[Work to be completed]: Each line holding the word "This" must appear in the answer, copied from the entries.

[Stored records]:
+ + +
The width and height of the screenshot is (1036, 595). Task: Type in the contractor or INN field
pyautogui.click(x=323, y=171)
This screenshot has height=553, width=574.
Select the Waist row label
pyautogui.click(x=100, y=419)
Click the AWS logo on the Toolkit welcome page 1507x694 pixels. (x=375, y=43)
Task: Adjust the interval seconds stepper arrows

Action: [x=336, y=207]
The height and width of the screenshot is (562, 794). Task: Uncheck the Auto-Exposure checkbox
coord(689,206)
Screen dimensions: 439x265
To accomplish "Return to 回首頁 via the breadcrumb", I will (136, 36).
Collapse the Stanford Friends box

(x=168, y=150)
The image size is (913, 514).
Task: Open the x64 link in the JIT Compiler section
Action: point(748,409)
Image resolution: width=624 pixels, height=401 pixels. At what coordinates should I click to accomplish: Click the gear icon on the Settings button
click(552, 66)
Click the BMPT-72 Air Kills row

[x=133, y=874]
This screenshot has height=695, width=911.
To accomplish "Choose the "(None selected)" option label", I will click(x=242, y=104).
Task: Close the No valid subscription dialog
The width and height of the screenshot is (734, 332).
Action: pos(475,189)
+ + +
[Reply to the task]:
This screenshot has height=553, width=574.
This screenshot has height=695, width=911.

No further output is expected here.